At a public sector level, Bill McCluggage, formerly a government CIO and now and an advisory technology consultant for the public sector at EMC in the UK, believes that there is an education gap which now needs to be addressed.

“My personal belief is that the supply side - the IT industry - is now sufficiently aligned so that, with SLAs [service level agreements] and due diligence, it is competent to provide cloud services to Government,” he says. “At the demand side, there is still a lot of upskilling required to harness this very dynamic environment.” Real progress requires an alignment of vision and strategy across business leaders/officials/MPs, CIOs, commercial/procurement directors and finance directors, he notes.

Claiming that the Foundation Delivery Partner groupings behind CloudStore are very strong and will help shine a light on what’s possible (Warwickshire County Council is championing a new email system, and the Ministry of Justice is ‘powering ahead with the cloud’), he says, “Business owners and users need to be led on a journey.”

Buying into the cloud as a business facilitator also means being prepared to embrace new approaches to governance, according to Graham Oakes, a technology consultant and cloud computing specialist. “I’m still consistently seeing a tussle between those trying to exercise control, and the people with real jobs to do,” he says. Those vying to take charge aren’t just IT managers worried about data security, privacy and integrity issues, but also include central business managers.

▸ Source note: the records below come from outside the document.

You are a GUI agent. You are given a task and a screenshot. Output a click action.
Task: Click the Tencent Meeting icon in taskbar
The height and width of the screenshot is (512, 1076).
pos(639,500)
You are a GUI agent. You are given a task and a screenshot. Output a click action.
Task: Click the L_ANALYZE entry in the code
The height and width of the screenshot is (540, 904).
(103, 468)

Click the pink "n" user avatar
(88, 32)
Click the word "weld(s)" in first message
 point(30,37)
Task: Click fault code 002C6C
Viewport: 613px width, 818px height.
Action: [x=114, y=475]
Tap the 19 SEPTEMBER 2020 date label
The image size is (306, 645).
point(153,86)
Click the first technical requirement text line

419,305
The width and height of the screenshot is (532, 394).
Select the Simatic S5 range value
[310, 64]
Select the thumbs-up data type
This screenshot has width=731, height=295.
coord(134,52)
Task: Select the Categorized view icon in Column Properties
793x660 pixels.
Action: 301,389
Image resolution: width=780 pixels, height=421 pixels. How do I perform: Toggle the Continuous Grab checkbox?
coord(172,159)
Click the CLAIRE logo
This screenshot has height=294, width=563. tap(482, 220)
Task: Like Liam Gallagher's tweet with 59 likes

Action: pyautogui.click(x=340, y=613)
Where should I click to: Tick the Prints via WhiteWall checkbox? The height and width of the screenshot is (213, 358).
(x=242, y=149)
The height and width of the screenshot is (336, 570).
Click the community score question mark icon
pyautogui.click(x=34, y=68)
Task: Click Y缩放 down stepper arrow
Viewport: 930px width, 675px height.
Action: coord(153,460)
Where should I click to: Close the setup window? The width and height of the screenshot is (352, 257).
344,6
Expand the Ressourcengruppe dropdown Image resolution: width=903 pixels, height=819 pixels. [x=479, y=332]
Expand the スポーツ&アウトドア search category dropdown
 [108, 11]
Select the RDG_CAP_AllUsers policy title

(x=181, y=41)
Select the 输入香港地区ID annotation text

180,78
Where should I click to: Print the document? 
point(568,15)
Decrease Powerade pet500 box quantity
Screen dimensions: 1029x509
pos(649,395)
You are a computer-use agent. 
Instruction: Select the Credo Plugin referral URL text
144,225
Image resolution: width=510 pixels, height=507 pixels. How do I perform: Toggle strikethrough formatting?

Whose standards apply – with regard to branding, for example? Who owns the content, and when is information transferred from a local to a central level? “These are governance issues, and developing best practice in these areas is very much a work in progress,” Oakes says.

“I'm not convinced the cloud is going to be democratic,” he concludes. “There's a real risk that organisations' use of the cloud will polarise into two extremes: centralised and authoritarian, where IT will control the cloud infrastructure and create a more or less rigid set of policies and access controls dictating how everyone else uses it; and anarchic, where individual units or teams buy their own facilities from external cloud service providers, bypassing all central control. I see signs of both in organisations I'm working with today.

“Smart organisations are addressing these governance questions and thinking about which decisions need to be centralised and which should be devolved. They are the ones who will get the most out of the cloud, but I doubt they'll be in the majority. Maybe as the cloud industry matures it will get better at helping people think about these questions, but most vendors don't really have good answers in this area. They're focused on technology and products, not on the human and political elements.”